Additionally, valr seamlessly integrates into R shiny 12 applications allowing for complex interactive visualizations relating to genomic interval analyses. We have developed a shiny application (available on Gitub) that explores ChiP-Seq signal density surrounding transcription start sites and demonstrates the ease of implementing valr to power dynamic visualizations.
Summary
valr provides a flexible framework for interval arithmetic in R/Rstudio. valr functions are written with a simple and terse syntax that promotes flexible interactive analysis. Additionally by providing an easy-to-use interface for interval arithmetic in R, valr is also a useful teaching tool to introduce the analyses necessary to investigate correlations between genomic intervals, without requiring familiarity with the command-line. We envision that valr will help researchers quickly and reproducibly analyze genome interval datasets.

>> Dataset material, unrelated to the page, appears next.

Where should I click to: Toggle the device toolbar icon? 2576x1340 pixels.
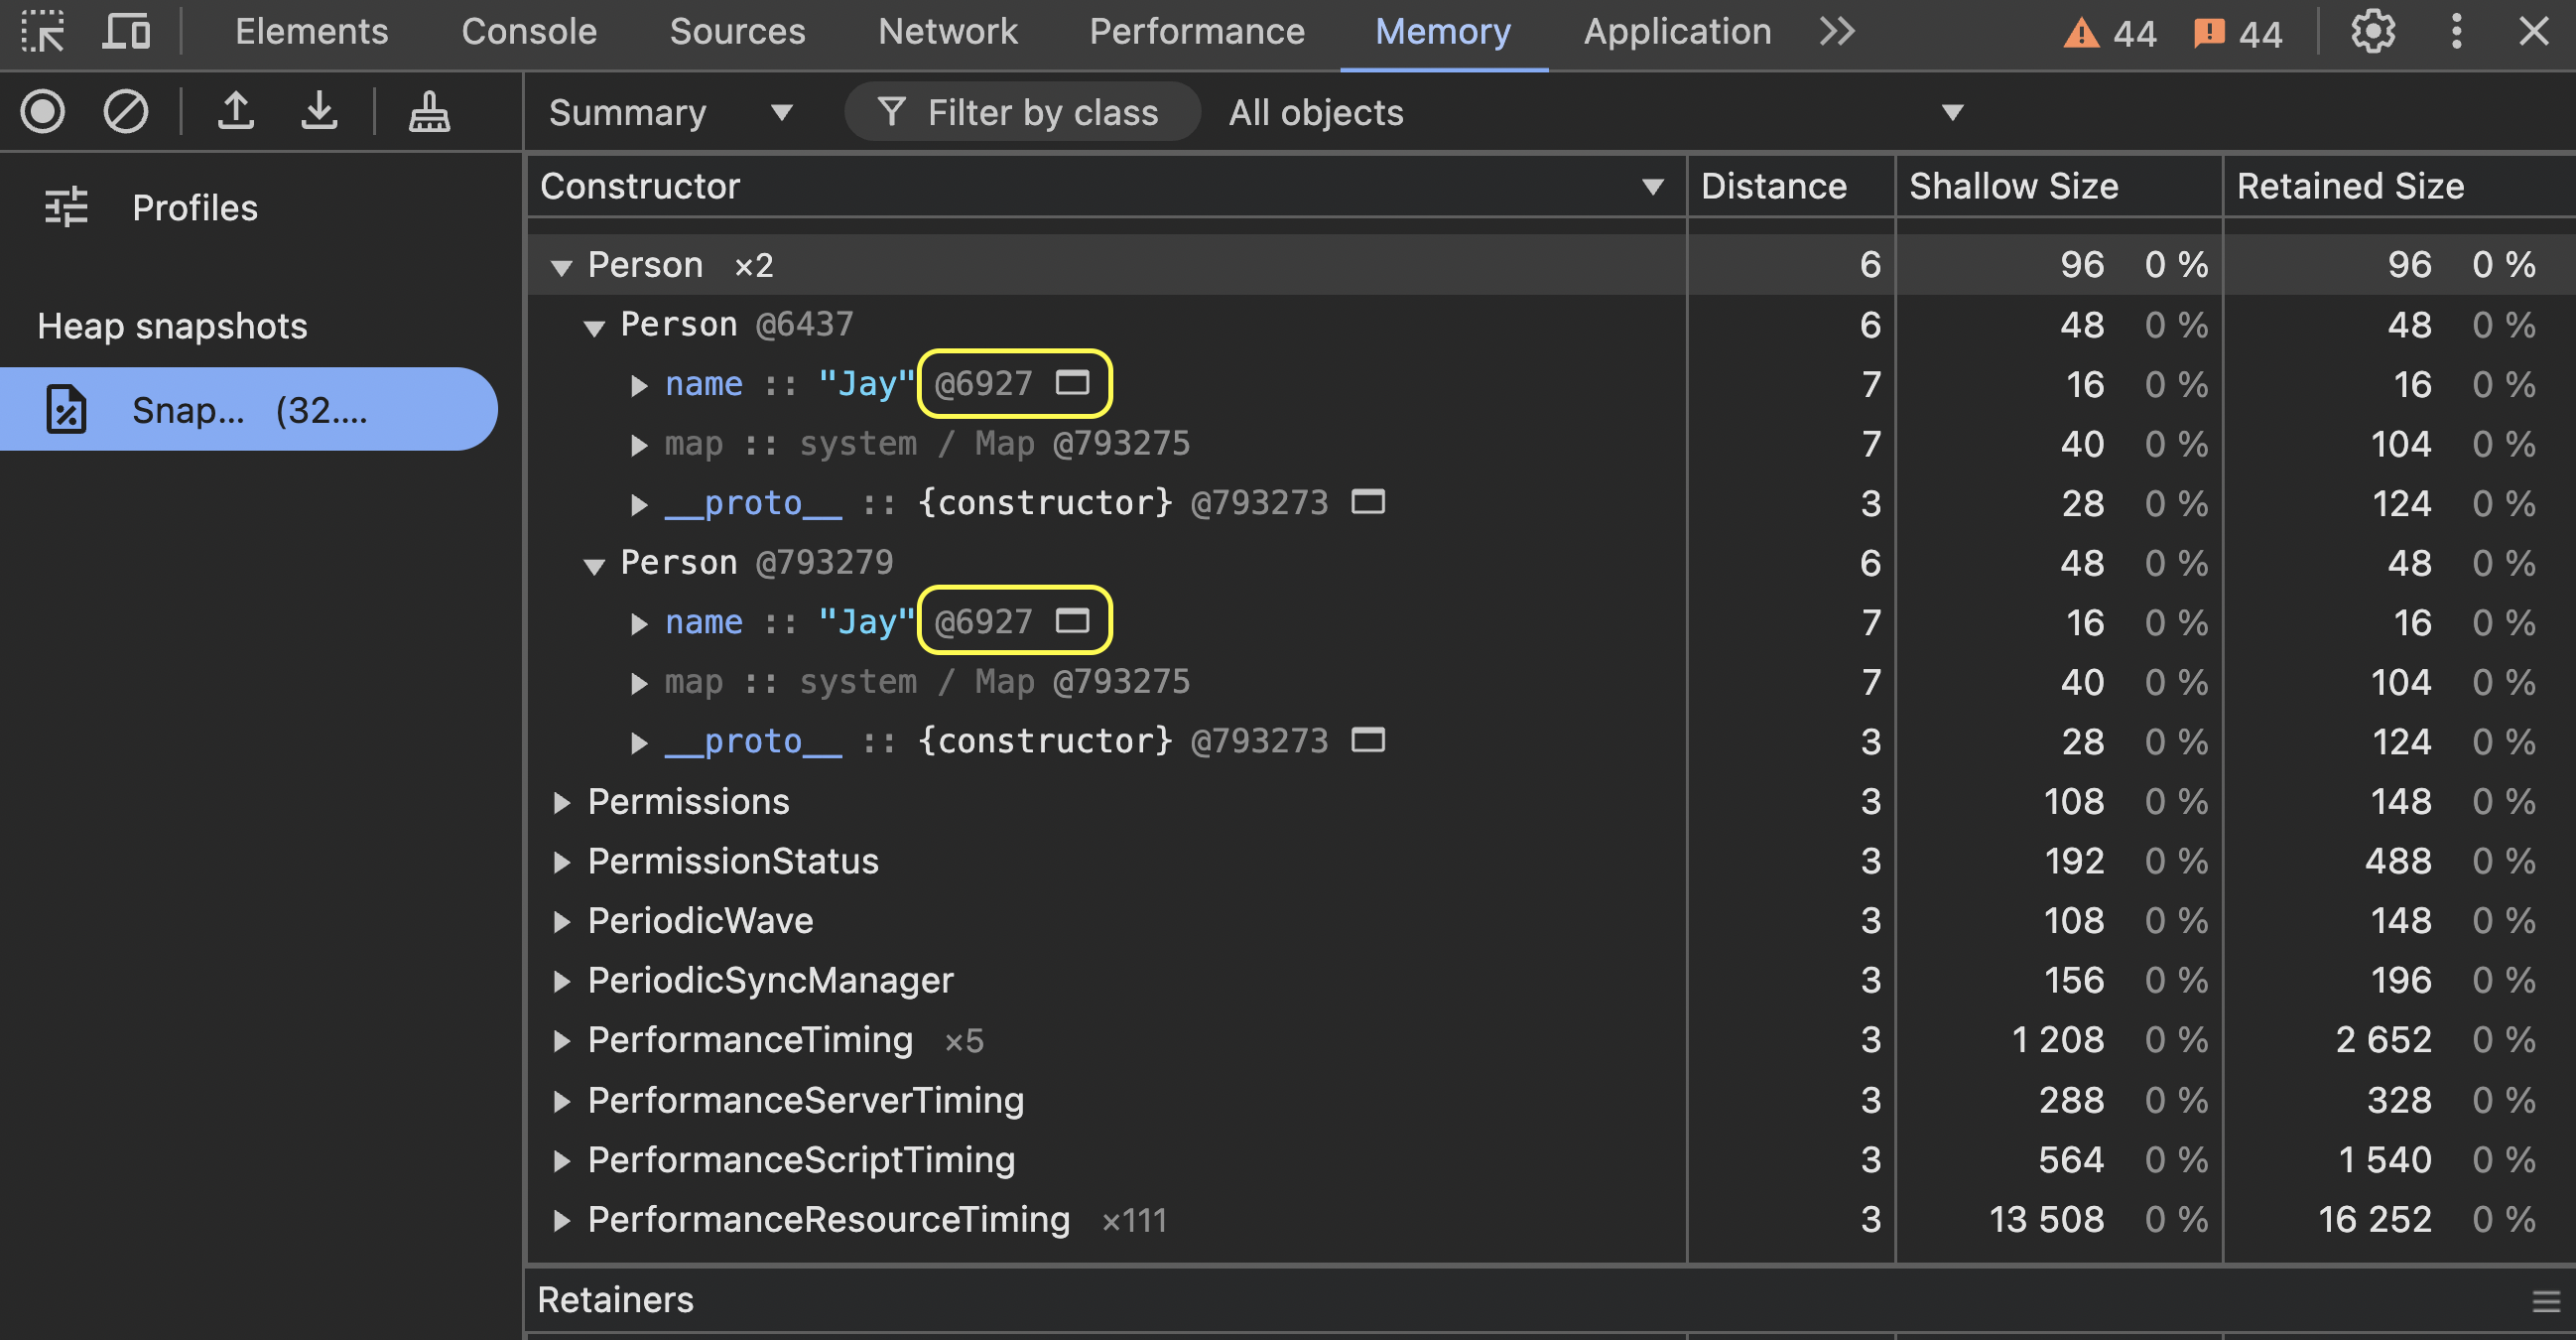pyautogui.click(x=126, y=31)
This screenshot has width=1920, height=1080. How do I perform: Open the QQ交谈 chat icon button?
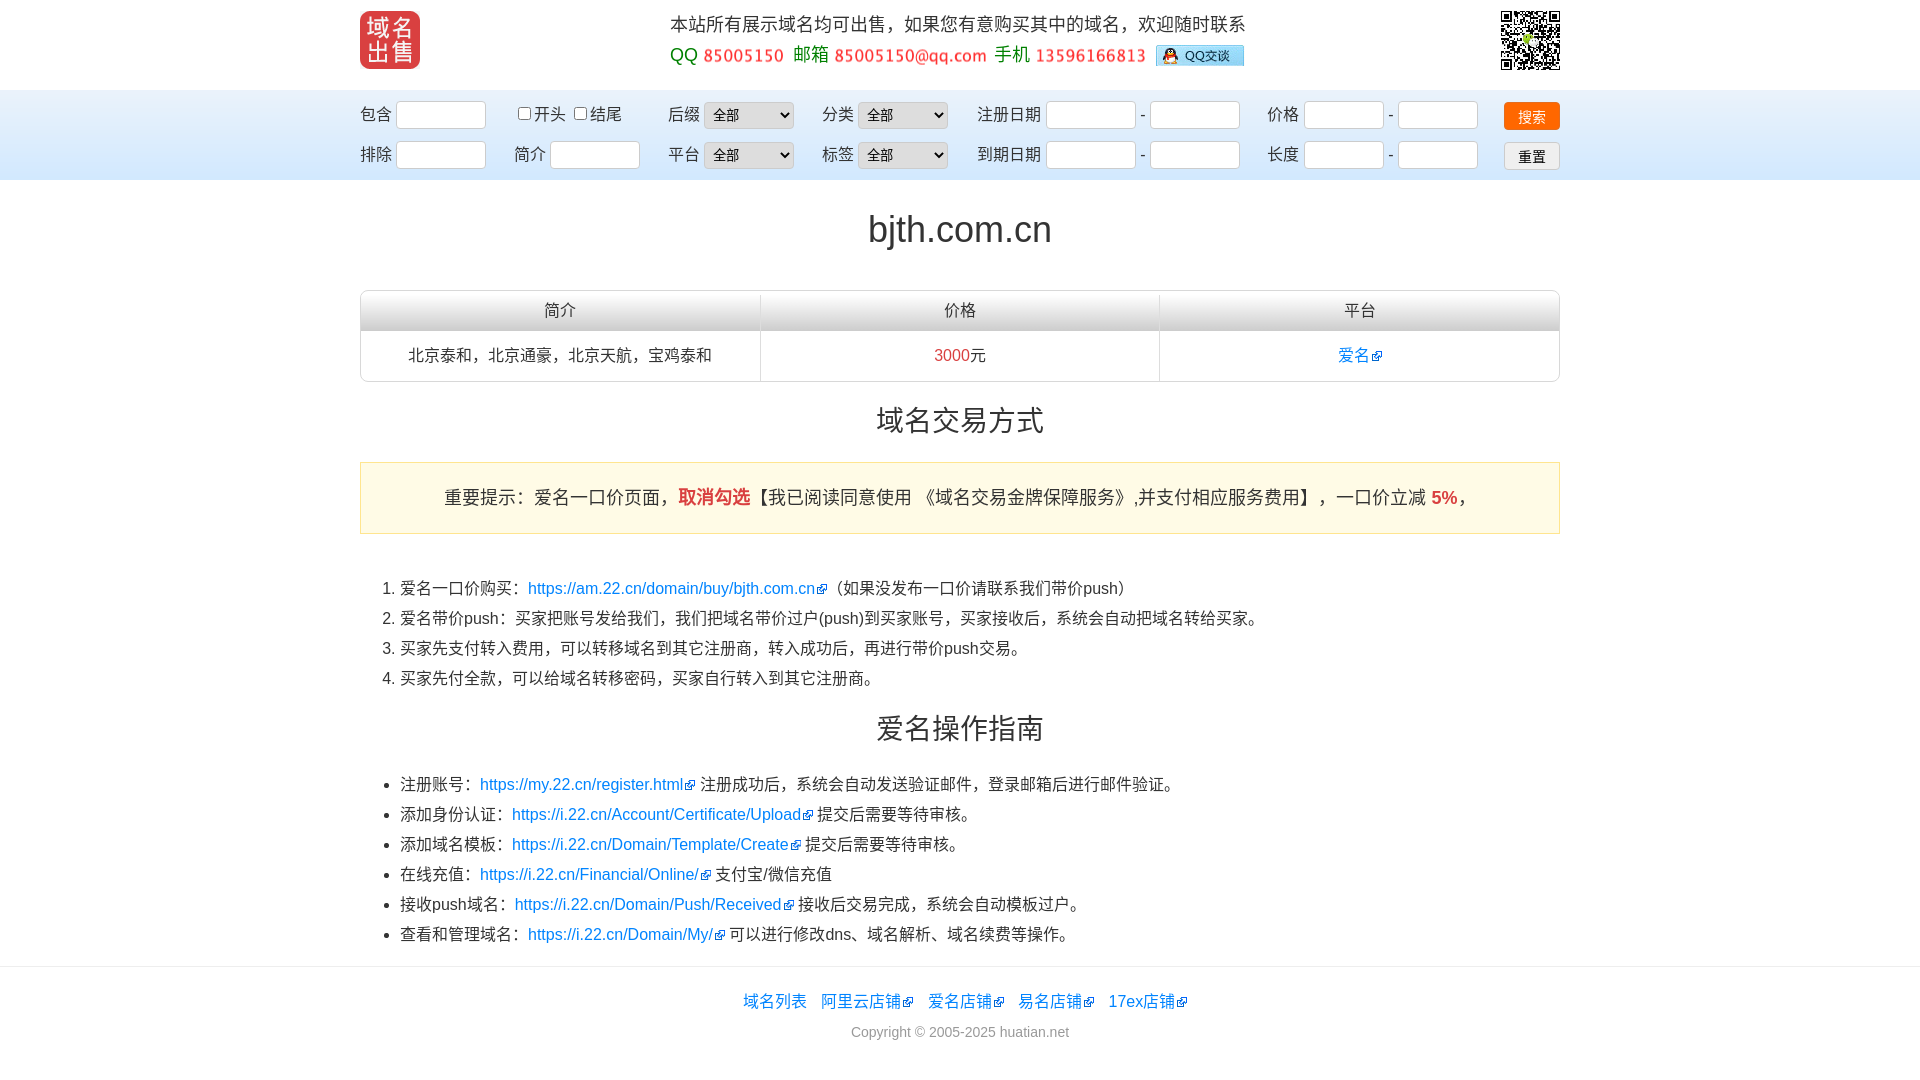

Data and software availability
The valr package includes external datasets stored in the inst/extdata/ directory that were used in this manuscript. These datasets were obtained from the ENCODE Project 13 or the UCSC genome browser 14. BED files were generated by converting the UCSC tables into BED format. BED and BEDgraph data was only kept from chromosome 22, and was subsampled to produce file sizes suitable for submission to the CRAN repository. The original raw data is available from the following sources:
hela.h3k4.chip.bg.gz SRA record: SRR227441, ENCODE identifier: ENCSR000AOF
hg19.refGene.chr22.bed.gz ftp://hgdownload.soe.ucsc.edu/goldenPath/hg19/database/refGene.txt.gz
hg19.rmsk.chr22.bed.gz ftp://hgdownload.soe.ucsc.edu/goldenPath/hg19/database/rmsk.txt.gz
hg19.chrom.sizes.gz ftp://hgdownload.soe.ucsc.edu/goldenPath/hg19/database/chromInfo.txt.gz
genes.hg19.chr22.bed.gz ftp://hgdownload.soe.ucsc.edu/goldenPath/hg19/database/refGene.txt.gz
hg19.snps147.chr22.bed.gz ftp://hgdownload.soe.ucsc.edu/goldenPath/hg19/database/snp147.txt.gz
valr can be installed via CRAN using install.packages("valr").
valr is maintained at http://github.com/rnabioco/valr.
Latest valr source code is available at http://github.com/rnabioco/valr.
The latest stable version of source code is at: https://github.com/rnabioco/valr/archive/v0.3.0.tar.gz
Archived source code at the time of publication: http://doi.org/10.5281/zenodo.815403 15
License: MIT license.
Acknowledgments
This work was in part completed during an NIH sponsored Hackathon hosted by the Biofrontiers Department at the University of Colorado at Boulder.
Funding Statement
This work was supported by the RNA Bioscience Initiative (funded by a Transformational Research Award from the University of Colorado School of Medicine), a grant from the National Institutes of Health (R35 GM119550 to J.H.), the Colorado Office of Economic Development and International Trade (CTGGI 2016-2096), the BioFrontiers Computing Core at the BioFrontiers Institute, University of Colorado at Boulder and the Intramural Research Program of the National Library of Medicine.
The funders had no role in study design, data collection and analysis, decision to publish, or preparation of the manuscript.